RE: CDE needs some love too - lunatic - 08-25-2020

(08-25-2020, 05:53 PM)Raion Wrote:  While XFCE may have it's roots as a clone of CDE, literally every modern Linux DE, and the one BSD designed DE, all have issues. XFCE now depends on logind and polkit on Linux, and consolekit2 on non Linux. It's also based on GTK3, which is ass. Years ago, it would have been a light option.  Now? It's like how Honda scaled up the Civic from essentially subcompact to "compact" which is more like a midsize saloon of the 1990s. Everything is bloated.

Anything based on a modern toolkit is unfortunately really hard to deal with. Took me ages to get GTK3 to build without cups or dbus on FreeBSD, and I had to bug Jan Beich a bunch to figure this out.

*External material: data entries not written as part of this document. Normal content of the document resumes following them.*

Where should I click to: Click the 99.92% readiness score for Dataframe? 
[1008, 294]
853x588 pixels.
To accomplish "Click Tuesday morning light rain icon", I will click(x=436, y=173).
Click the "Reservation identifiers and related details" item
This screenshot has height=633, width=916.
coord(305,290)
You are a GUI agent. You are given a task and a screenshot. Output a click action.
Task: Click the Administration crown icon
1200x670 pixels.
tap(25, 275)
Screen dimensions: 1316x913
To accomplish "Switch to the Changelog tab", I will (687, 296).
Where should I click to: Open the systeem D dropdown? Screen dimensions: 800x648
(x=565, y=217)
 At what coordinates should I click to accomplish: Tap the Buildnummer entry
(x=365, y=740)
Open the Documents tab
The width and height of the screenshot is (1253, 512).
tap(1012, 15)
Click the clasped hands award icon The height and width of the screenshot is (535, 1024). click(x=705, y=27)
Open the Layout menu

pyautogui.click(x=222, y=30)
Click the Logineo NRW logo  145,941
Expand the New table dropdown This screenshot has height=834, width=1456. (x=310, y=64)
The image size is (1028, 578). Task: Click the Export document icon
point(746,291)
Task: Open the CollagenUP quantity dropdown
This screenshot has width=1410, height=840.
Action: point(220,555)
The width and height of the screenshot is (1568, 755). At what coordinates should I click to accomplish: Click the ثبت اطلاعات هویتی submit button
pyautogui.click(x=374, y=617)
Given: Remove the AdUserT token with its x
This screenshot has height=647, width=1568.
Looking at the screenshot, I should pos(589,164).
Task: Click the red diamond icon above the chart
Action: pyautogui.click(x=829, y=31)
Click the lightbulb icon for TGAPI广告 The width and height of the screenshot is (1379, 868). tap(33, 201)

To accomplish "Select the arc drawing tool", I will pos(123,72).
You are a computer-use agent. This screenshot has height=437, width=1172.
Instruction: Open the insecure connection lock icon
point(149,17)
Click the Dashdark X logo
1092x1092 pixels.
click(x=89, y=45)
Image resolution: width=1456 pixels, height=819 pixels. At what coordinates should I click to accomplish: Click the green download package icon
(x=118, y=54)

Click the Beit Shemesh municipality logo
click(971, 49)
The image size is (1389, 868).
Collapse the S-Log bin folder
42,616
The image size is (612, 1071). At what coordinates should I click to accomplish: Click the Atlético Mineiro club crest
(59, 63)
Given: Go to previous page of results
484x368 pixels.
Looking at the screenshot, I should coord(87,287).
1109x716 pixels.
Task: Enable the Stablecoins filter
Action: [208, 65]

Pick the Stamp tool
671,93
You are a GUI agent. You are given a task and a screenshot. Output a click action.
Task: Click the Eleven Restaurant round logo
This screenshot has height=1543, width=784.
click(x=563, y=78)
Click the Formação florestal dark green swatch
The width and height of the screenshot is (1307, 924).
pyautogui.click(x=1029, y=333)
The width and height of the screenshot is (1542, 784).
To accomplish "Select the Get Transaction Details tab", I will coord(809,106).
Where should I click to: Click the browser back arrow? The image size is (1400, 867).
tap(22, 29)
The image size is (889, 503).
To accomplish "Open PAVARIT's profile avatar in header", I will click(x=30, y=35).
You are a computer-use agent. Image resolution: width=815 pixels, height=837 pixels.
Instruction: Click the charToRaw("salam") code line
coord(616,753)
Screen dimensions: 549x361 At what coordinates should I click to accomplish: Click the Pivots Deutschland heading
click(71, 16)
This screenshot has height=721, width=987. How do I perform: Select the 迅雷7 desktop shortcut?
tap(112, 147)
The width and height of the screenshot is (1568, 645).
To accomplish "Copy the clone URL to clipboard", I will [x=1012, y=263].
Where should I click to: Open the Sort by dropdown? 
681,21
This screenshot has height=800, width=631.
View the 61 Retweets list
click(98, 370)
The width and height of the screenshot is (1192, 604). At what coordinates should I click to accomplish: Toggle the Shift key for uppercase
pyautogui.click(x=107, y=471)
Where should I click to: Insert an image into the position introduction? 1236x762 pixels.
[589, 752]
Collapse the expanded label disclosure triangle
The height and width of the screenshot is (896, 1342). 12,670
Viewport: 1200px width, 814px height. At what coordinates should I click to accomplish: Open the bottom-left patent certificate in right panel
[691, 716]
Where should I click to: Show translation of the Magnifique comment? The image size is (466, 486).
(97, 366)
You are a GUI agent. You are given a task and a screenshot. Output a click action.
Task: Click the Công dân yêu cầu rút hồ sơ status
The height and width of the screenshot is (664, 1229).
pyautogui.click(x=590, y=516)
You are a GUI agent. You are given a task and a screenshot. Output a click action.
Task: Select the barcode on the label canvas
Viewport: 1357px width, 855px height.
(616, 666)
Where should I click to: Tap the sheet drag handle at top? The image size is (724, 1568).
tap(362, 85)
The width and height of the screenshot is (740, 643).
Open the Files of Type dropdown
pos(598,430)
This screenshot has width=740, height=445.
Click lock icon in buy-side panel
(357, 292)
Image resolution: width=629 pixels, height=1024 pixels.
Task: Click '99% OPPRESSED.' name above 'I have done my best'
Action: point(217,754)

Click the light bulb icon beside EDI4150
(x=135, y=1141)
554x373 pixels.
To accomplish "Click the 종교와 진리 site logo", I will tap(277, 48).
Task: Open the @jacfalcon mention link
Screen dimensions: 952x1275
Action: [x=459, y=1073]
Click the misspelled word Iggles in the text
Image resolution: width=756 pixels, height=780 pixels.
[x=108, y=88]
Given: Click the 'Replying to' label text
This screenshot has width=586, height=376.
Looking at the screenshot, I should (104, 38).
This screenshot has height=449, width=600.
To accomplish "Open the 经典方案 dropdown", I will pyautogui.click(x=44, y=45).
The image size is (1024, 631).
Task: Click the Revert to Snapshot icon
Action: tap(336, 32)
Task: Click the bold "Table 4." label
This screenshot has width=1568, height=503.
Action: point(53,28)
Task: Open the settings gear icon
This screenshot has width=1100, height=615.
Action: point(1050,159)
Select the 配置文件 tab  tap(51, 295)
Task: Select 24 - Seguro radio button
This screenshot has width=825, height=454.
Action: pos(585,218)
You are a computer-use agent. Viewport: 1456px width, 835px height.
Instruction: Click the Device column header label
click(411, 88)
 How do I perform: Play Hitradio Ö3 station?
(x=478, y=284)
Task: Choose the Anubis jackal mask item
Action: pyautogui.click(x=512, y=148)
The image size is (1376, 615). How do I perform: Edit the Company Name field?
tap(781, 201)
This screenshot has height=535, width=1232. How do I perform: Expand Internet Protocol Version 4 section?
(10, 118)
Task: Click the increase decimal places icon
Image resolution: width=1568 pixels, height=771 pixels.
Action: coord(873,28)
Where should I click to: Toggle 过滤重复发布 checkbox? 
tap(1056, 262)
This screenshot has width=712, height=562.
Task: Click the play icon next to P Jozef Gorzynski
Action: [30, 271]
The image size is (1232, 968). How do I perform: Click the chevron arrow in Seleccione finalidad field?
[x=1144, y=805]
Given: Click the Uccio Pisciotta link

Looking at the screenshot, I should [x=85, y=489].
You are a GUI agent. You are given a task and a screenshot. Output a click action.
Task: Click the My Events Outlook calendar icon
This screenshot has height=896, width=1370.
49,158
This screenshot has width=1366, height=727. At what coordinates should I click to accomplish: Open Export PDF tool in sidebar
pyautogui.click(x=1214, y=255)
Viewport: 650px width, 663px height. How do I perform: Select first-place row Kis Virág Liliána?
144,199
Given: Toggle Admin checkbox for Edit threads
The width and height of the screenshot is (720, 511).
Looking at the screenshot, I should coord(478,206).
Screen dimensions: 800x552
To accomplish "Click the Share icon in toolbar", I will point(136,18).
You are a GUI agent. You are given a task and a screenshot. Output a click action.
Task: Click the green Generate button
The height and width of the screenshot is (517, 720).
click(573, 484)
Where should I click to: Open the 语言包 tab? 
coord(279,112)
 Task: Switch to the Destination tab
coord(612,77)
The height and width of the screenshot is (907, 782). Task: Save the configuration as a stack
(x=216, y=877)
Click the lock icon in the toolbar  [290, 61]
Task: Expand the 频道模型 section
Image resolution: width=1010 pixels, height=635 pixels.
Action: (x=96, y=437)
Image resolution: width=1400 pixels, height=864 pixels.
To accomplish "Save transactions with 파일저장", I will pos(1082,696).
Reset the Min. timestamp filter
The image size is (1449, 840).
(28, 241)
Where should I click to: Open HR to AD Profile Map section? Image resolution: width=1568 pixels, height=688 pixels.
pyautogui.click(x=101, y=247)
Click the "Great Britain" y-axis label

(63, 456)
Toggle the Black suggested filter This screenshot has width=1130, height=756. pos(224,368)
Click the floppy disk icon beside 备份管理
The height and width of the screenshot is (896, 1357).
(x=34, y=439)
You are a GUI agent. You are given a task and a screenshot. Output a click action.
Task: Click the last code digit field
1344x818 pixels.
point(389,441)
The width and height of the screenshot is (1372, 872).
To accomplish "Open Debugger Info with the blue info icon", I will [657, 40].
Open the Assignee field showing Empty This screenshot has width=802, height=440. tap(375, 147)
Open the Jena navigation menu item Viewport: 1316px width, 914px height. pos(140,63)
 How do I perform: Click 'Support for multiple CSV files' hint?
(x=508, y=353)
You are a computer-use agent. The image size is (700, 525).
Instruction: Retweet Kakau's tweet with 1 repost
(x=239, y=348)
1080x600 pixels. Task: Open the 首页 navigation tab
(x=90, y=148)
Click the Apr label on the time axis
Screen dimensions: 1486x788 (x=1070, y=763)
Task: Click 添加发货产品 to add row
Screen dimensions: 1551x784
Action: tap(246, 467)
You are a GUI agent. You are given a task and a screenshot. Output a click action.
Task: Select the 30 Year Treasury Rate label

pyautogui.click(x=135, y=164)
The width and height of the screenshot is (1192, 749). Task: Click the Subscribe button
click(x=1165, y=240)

That being said, I used to like GNOME 2. That was long ago in 2007 or so. I'm now rather attached to E16 and Motif/FLTK based interfaces. I prefer functionality over prettiness or *ease of use* which is now defined by macOS. Tbh, I don't mind Windows 2000. Unpopular opinion, sure, but it wasn't bad. OS/2 ain't either.

With that all out, I hope CDE continues to get attention. A modernized fork of CDE would be welcomed.

Sure, I get your point. Today, by comparison, CDE is rather lightweight, but old. One of the problems that plagued user interfaces on Unix for ages is the multitude of different toolkits and frameworks. It's not like one thing is particularly bad. It's the problem that one thing is piled on another to the point where you need all of them at the same time. Yet CDE does the same thing. Essentially all the vendors kept their old interfaces and libraries around to support older applications. CDE just added another layer.

I have been a Mac user for many years now, but I am not so optimistic about the future of the Mac. I am not really sure if I want to buy a new ARM Mac. I hate modern Windows and I don't really enjoy any of the big Desktops on Linux either. Many years ago, when Linux was my primary desktop system, I used fvwm2, but I don't really want to go back to a background image and some transparent terminals on it.